Enums with Associated Data vs. Structs

Maybe everyone can help me out here: I'm trying to find out what the value of enums with associated values is over structs that conform to a protocol.

Here's the context: I'm playing around with the parser code and I'm using an enum to describe what statements might look like in Proteus.

Let's say it looks like this:

enum Statement {
    case Import(keyword: Token, packageName: Token)
    case Assignment(binding: Token, value: Expression)
} 

Ok, so here's the issue. When I'm writing the parser, I want to have a function parseImport() to handle the actual parsing of the import construct. However, Swift doesn't allow me to define the function definition that I actually want:

func parseImport() throws -> Statement.Import { ... }

The thing is, I don't want parseImport to return any of the possible values for Statement; I only want the function to be able to return the specific case of Import. Furthermore, the data stored within each of the associated values isn't related.

So the question is, when is an associated value enum a better choice than structs? You see, I could define the above this way too:

protocol Statement {}

struct Import : Statement {
    let keyword: Token
    let packageName: Token
}

struct Assignment : Statement {
    let binding: Token
    let value: Expression
}

func parseImport() throws -> Import { ... }

The only clear win I see is that the enum version is more terse. At the end of the day, the usage code is pretty similar in the fact that each needs to determine what specific type of Statement is being dealt with, except I can remove the switch necessary to unpack the Statement.Import version.

There has to be some benefit right? Right now, I'm only see a downside, especially given the fact that I cannot model the desire to have a function return only a specific type of enum value.

UPDATE Sunday, September 13th, 2015 @ 11:49 PM PDT

I should have been a little less cavalier about the "some benefit". I understand that enums limit the potential values while protocols and structs allow this to be unbound. That's not really the problem though. The problem is about the coupling of the parts that make up the associated value of the enum with the notion of the actual type itself.

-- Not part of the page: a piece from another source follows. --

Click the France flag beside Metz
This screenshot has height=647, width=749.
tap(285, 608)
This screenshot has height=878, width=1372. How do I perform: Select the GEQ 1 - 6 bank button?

One suggestion to my dilemma was to essentially do the following:

typealias ImportStatement = (keyword: Token, packageName: Token)
typealias AssignmentStatement = (binding: Token, value: Expression)

enum Statement {
    case Import(ImportStatement)
    case Assignment(AssignmentStatement)
}

This allows the parseImport to return an ImportStatement instead. Of course, I then need to turn that into a Statement in my calling code. That kinda works; though it's much more tedious to actually do that, and it puts the construction of the actual type in the wrong location. Another problem with that approach is the assumption that I own the code. What if I was using a library that provided the enum, such as the one in Apple's Swift documentation:

enum Barcode {
    case UPCA(Int, Int, Int, Int)
    case QRCode(String)
}

Let's say I'm writing a parser for that and I want to write the parseUPCA function. What is the return type? Do I provide the loosely-typed version of parseUPCA() -> (Int, Int, Int, Int) and then have to pust the creation of the Barcode.UPCA instance at the caller (and if the UPCA data changes, it's more than a usage code update, I need to update all places that used the parts too, which is a potentially much more difficult search-and-replace fix)? Or return a Barcode and hope that I only ever get the UPCA version out of it?

I guess I just don't find any of the options available to us particularly good. In my code, Barcode.UPCA is all together a different type than Barcode.QRCode; I'd simply like to be able to actually model that.

So I need to ask myself: allow for the proper modelling of the type signatures or allow for the proper modelling of the closed nature of the types; I don't know how to do both in Swift today.